Des factions locales d’ONG canadiennes commencent elles aussi à élever la voix contre l’industrie à Terre-Neuve-et-Labrador, et ce, malgré sa prépondérance dans l’économie de la province.

« C’est sûr qu’on se sent plus comme David que Goliath », admet en riant Yvonne Earle, qui mène la division de la péninsule d’Avalon du Conseil des Canadiens, un organisme citoyen. Les membres de la division de Terre-Neuve ont organisé une manifestation pour protester contre la décision du fédéral et ont participé à une deuxième, organisée par la Fondation Sierra Club Canada.

« C’est important qu’Equinor, ses actionnaires et les gouvernements sachent qu’il y a des gens à Terre-Neuve-et-Labrador qui sont contre ce projet », dit-elle. La militante réclame une transition verte dans laquelle les travailleurs de l’industrie gazière et pétrolière seraient formés dans des domaines connexes.

Photo: Laurianne Croteau Le Devoir Yvonne Earle mène la division de la péninsule d’Avalon du Conseil des Canadiens, un organisme citoyen.

Une « juste transition », telle qu’elle l’envisage, devrait être profitable pour tous. « Il y a de jeunes gens éduqués qui obtiennent des emplois bien rémunérés grâce aux projets pétroliers, mais il y a aussi tous ceux qui ne sont même pas encore payés 15 $ l’heure ! Il est temps qu’on se demande à qui profitent vraiment ces projets, et à quel point la société en entier en bénéficie. »

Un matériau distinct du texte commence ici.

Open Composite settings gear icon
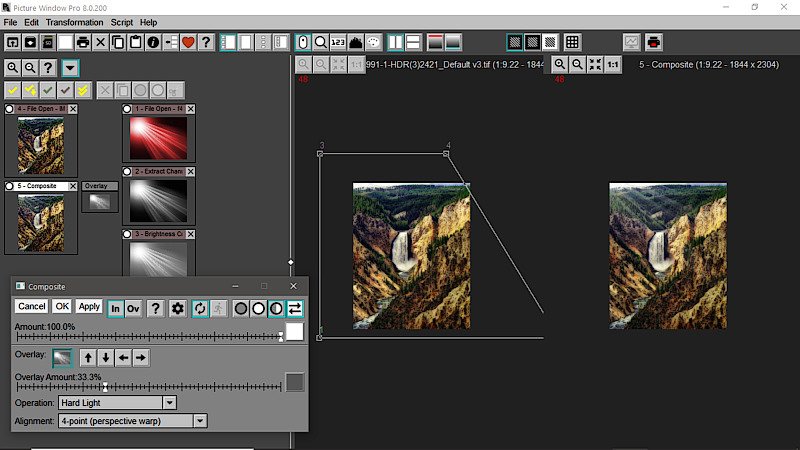The width and height of the screenshot is (800, 450). pos(178,307)
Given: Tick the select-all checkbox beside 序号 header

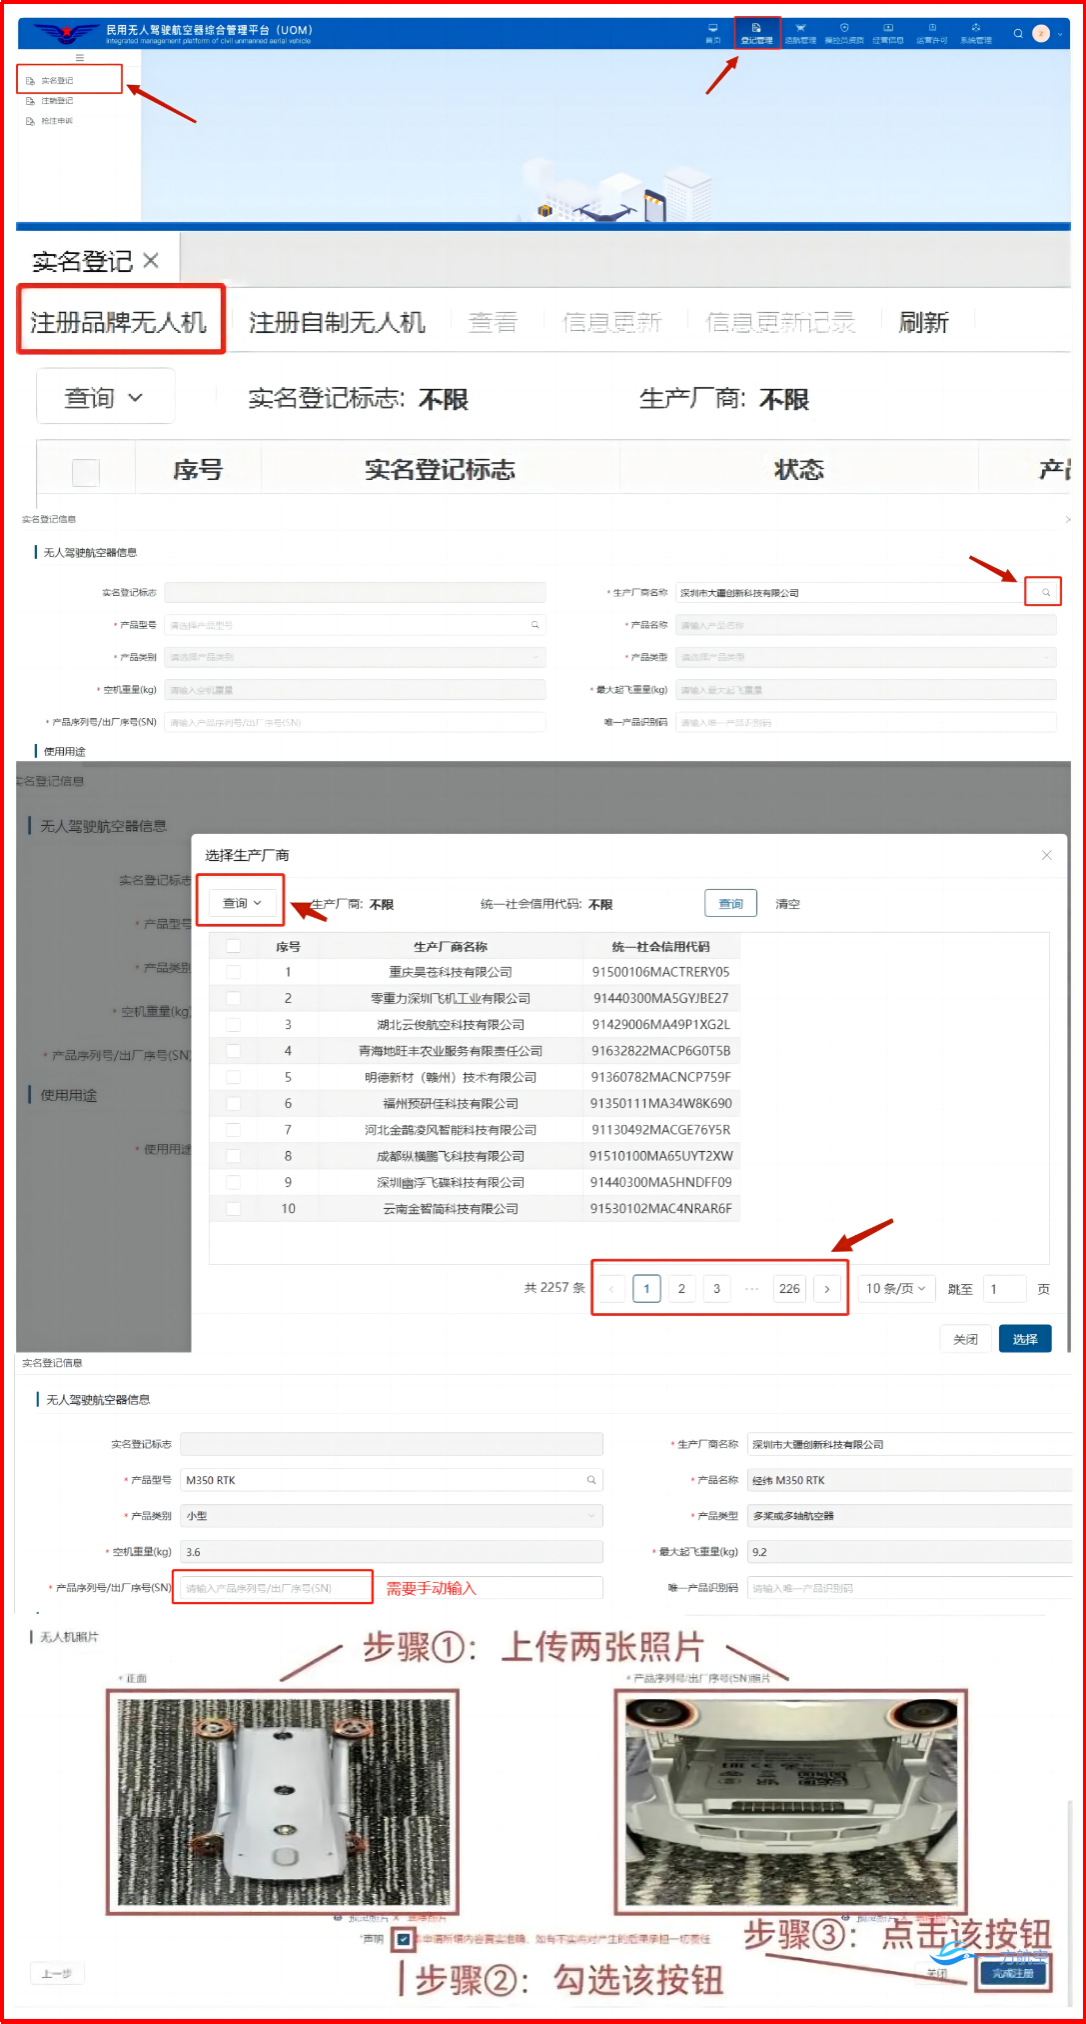Looking at the screenshot, I should (x=86, y=471).
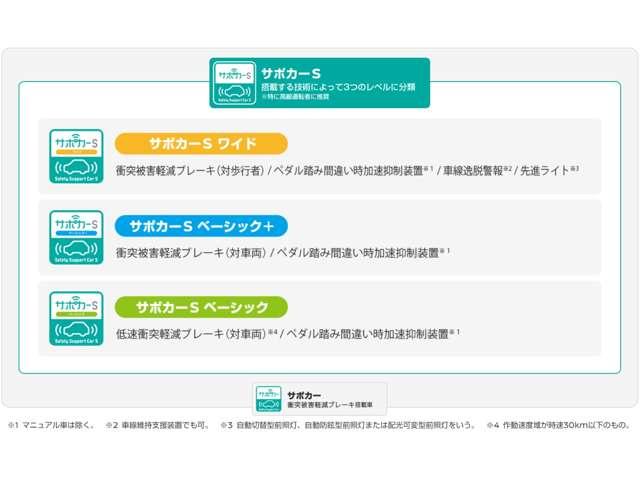Click 衝突被害軽減ブレーキ(対歩行者) text
Image resolution: width=640 pixels, height=480 pixels.
coord(189,171)
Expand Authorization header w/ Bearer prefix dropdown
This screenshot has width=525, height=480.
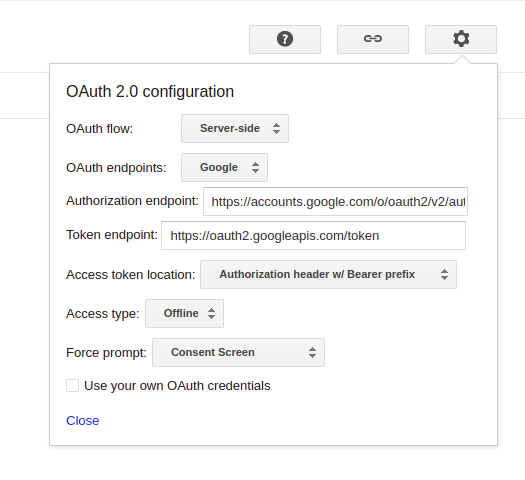pos(328,274)
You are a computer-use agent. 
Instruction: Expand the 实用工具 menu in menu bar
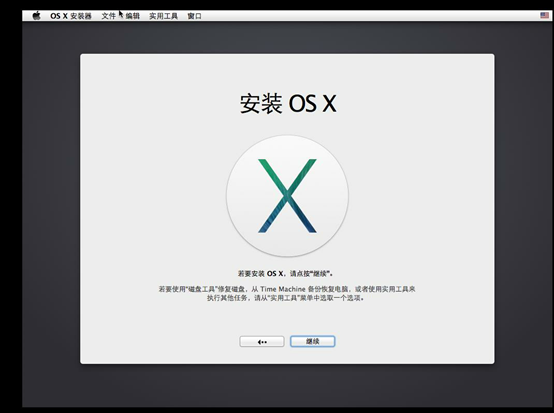click(163, 16)
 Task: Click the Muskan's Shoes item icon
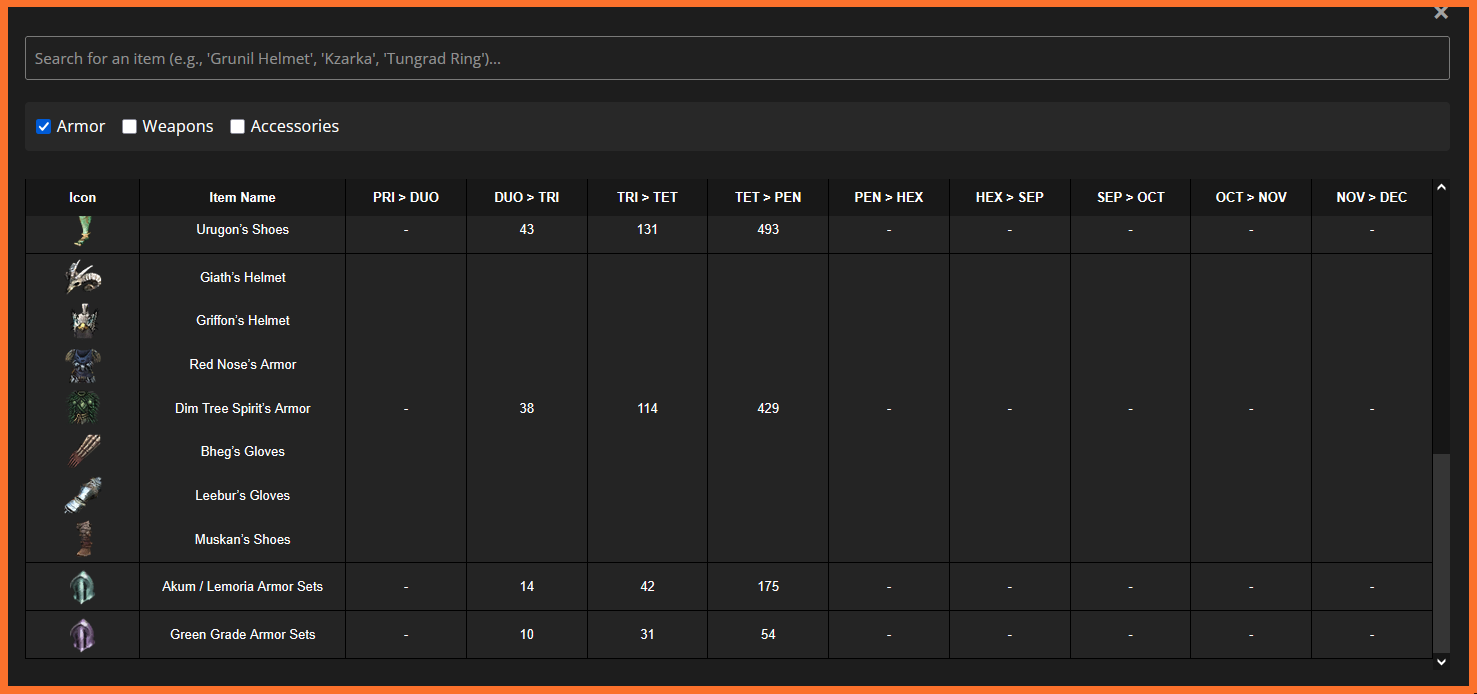(x=83, y=539)
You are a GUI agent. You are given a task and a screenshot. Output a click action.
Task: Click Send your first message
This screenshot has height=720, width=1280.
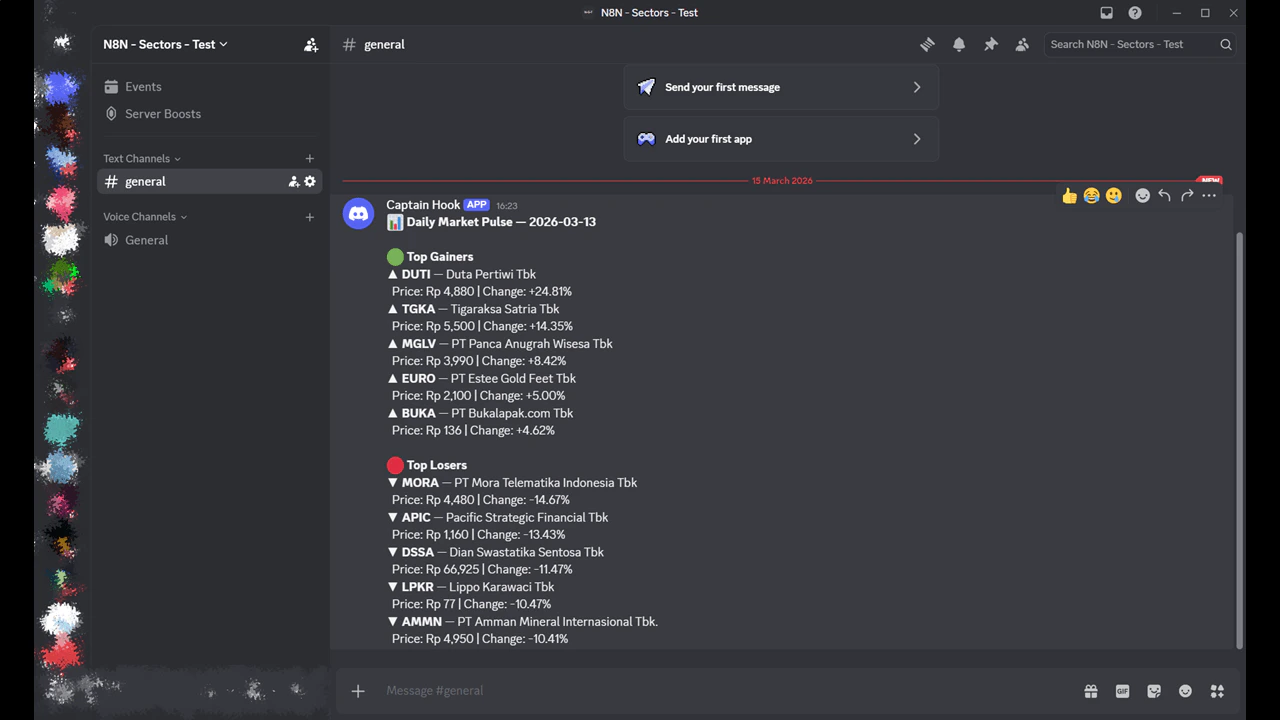pyautogui.click(x=781, y=87)
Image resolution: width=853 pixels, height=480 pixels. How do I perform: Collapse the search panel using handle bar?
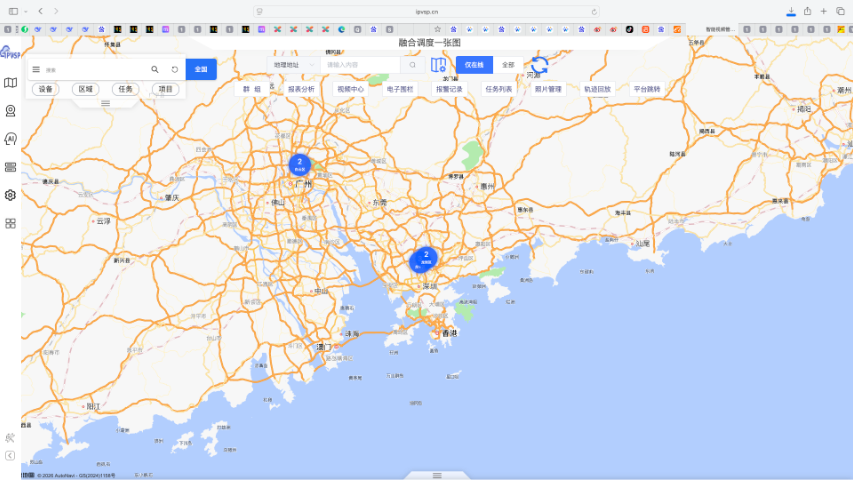coord(105,103)
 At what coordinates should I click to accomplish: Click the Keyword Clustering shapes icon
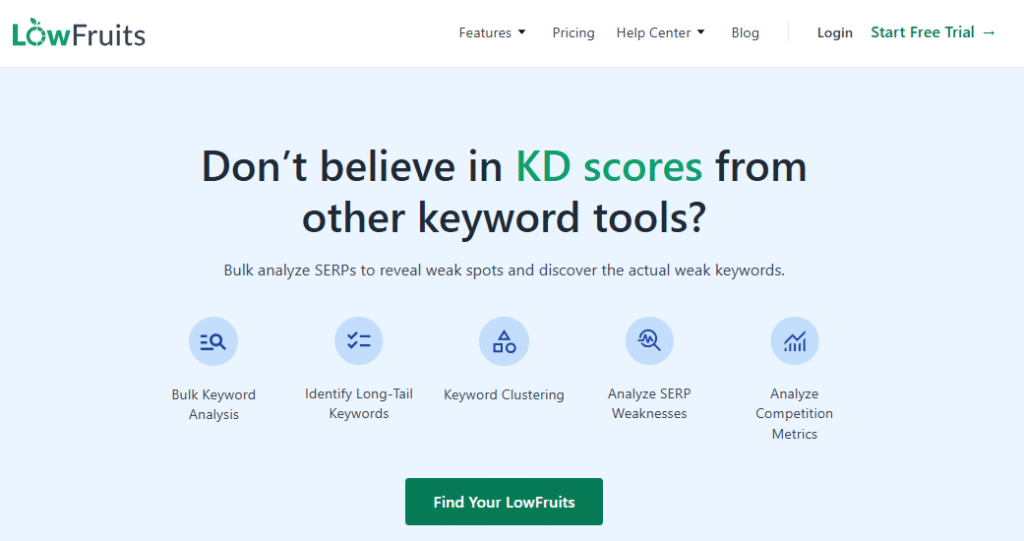click(503, 342)
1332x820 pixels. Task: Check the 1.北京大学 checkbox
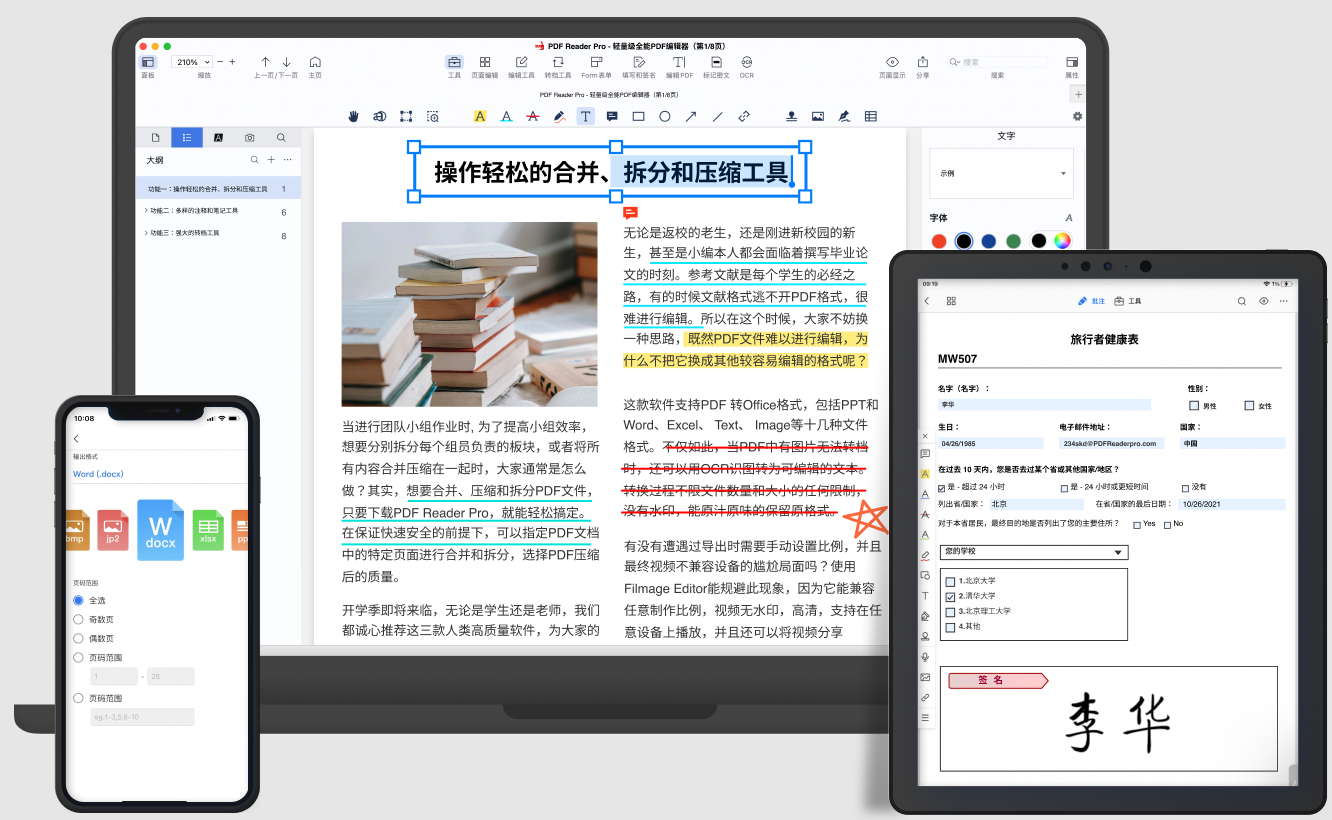click(950, 581)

Le secteur de la pêche, lui aussi essentiel dans la province, est préoccupé par les répercussions de la construction et de la mise en fonction du projet, selon le syndicat Unifor Fish, Food and Allied Workers. « Les changements dans la pêche sur une période de plus de 30 ans pourraient très bien avoir une incidence sur les prévisions faites dans le cadre de cette évaluation, selon laquelle le projet n’aura pas d’effets négatifs importants sur la pêche commerciale », écrit le président Keith Sullivan, en réponse à l’appel aux « commentaires » de l’AEIC.

La passe Flamande, où serait construite la plateforme de Bay du Nord, à 450 kilomètres au large de St. John’s, compte une riche biodiversité, selon le rapport de l’AEIC, qui pourrait être mise en péril par le forage, le minage, le trafic maritime, les vibrations ou la pollution lumineuse.